#### [DATA]
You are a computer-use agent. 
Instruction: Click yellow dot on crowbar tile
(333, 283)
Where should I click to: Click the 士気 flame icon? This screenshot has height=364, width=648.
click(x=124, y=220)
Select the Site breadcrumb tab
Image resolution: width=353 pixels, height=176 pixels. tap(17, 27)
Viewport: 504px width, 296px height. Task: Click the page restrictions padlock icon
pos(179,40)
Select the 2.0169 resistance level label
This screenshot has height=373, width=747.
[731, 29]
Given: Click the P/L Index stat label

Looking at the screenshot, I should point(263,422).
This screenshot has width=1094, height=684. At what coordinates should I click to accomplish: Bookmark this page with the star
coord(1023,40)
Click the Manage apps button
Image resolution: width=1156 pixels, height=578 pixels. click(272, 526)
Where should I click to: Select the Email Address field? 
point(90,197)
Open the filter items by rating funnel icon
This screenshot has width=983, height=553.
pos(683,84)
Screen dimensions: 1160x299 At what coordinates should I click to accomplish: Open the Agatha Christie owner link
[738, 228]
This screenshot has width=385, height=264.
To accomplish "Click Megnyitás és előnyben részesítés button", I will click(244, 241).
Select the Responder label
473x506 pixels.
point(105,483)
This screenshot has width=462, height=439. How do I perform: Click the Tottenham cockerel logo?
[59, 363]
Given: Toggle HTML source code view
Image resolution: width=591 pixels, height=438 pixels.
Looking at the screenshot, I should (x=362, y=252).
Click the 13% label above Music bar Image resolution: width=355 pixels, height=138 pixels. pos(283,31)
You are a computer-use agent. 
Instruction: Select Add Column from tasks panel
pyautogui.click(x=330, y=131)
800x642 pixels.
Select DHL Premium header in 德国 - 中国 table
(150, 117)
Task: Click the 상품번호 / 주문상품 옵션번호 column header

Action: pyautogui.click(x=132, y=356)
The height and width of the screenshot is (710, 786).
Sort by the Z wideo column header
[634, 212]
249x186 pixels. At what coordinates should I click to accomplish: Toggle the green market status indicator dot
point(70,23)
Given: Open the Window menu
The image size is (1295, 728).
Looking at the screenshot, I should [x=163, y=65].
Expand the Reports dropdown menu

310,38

#### [YOUR INSTRUCTIONS]
Starting at the top of the data above, repeat every line exactly until the line containing "Select the 2.0169 resistance level label" has been given, then stop.

#### [TASK RESULT]
You are a computer-use agent. 
Instruction: Click yellow dot on crowbar tile
(333, 283)
Where should I click to: Click the 士気 flame icon? This screenshot has height=364, width=648.
click(x=124, y=220)
Select the Site breadcrumb tab
Image resolution: width=353 pixels, height=176 pixels. tap(17, 27)
Viewport: 504px width, 296px height. Task: Click the page restrictions padlock icon
pos(179,40)
Select the 2.0169 resistance level label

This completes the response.